Secretary of Energy Steven Chu just announced a conditional guarantee for a loan of up to $1.4 billion for Project Amp, the largest solar project in US history, which will work like a decentralized power plant. The project aims to install 733 megawatts of photovoltaic solar panels on rooftops across the country that will feed power into the grid, instead of into the building they are on top of. When the project is finished, it will supply about one million megawatt hours and save 580,000 tons of carbon pollution per year.
“This unprecedented solar project will not only produce clean, renewable energy to power the grid in states across the country, but it will help us meet the SunShot goal of achieving cost competitive solar power with other forms of energy by the end of the decade,” said Secretary Chu. “In addition, Project Amp will create at least a thousand jobs across the U.S. and increase our global competitiveness in the clean energy race.”

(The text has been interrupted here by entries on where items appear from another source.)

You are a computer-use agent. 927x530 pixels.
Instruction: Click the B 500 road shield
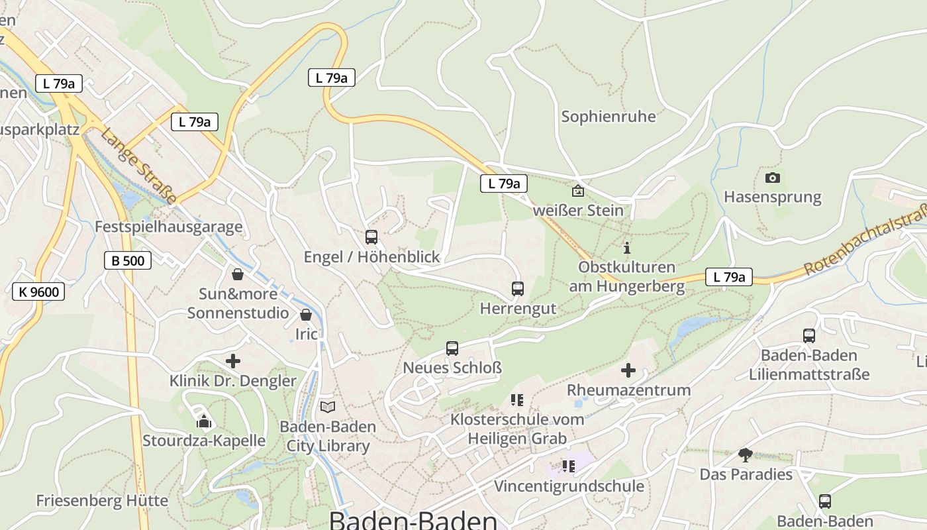(128, 260)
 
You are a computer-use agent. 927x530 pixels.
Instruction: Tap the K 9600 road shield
(38, 292)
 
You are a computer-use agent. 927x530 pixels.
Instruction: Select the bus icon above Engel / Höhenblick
(371, 237)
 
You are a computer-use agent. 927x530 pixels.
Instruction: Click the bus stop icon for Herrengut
(518, 289)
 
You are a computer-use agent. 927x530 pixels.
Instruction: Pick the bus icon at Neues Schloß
(452, 348)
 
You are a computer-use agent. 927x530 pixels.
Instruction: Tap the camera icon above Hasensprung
(772, 178)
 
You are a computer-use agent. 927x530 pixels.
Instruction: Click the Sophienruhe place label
(609, 117)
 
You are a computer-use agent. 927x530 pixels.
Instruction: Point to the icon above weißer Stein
(578, 191)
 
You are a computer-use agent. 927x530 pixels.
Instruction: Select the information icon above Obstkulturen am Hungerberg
(627, 248)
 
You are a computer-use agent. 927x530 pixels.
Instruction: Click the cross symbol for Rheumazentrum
(628, 370)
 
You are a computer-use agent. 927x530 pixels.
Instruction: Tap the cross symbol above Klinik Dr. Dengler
(233, 361)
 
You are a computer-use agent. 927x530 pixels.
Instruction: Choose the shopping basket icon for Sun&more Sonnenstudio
(238, 274)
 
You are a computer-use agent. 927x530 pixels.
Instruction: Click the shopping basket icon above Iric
(306, 315)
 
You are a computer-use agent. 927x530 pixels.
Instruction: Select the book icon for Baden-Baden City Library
(328, 407)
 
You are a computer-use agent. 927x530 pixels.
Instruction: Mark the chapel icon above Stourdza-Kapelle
(204, 421)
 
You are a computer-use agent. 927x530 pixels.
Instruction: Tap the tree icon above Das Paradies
(746, 454)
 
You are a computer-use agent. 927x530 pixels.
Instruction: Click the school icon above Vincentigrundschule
(569, 466)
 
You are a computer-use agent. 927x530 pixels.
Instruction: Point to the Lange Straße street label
(138, 166)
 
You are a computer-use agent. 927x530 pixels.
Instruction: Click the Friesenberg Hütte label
(102, 500)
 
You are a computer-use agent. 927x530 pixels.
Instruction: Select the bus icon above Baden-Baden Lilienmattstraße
(809, 336)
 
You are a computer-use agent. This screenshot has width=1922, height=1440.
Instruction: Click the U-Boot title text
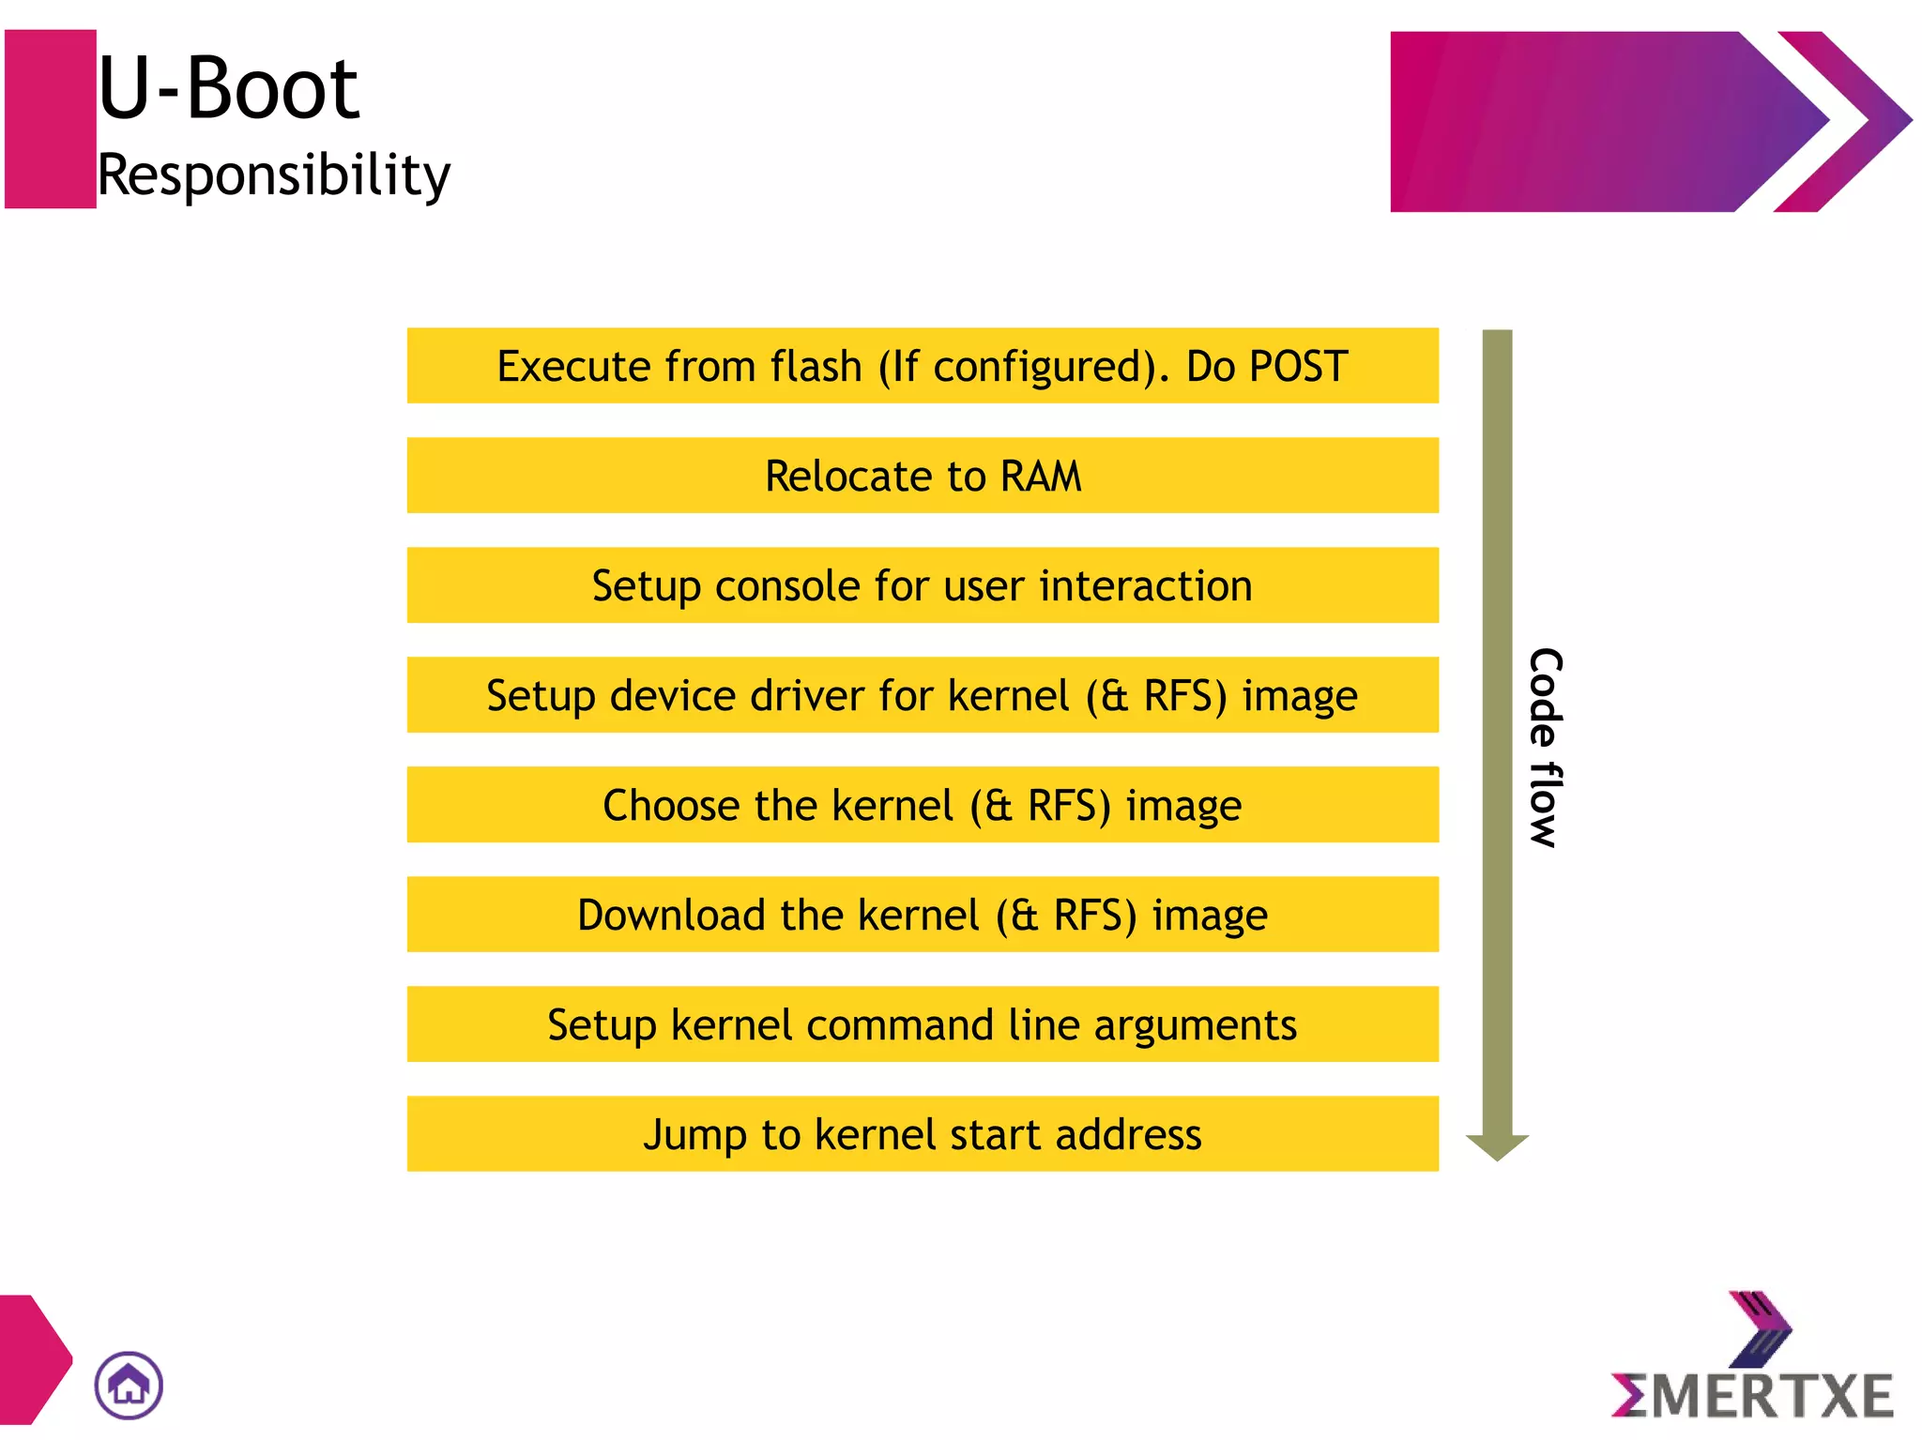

Secretary Chu announced the SunShot initiative shortly after President Obama’s State of the Union speech called on the country to treat our renewable energy future like we treated putting a man on the moon. The SunShot initiative aims to drop the total installed cost of solar energy to $1 per watt by 2020. Eventually, Project Amp will have solar panels installed and feeding the grid from 750 existing rooftops in 28 states and the District of Columbia which will provide enough power for 88,000 homes. Though that is just a small amount of the power needed nationwide, this project could provide a model for the future. There are surely a lot more than 750 commercial buildings across this great country that are just sitting around waiting to put their solar potential to use.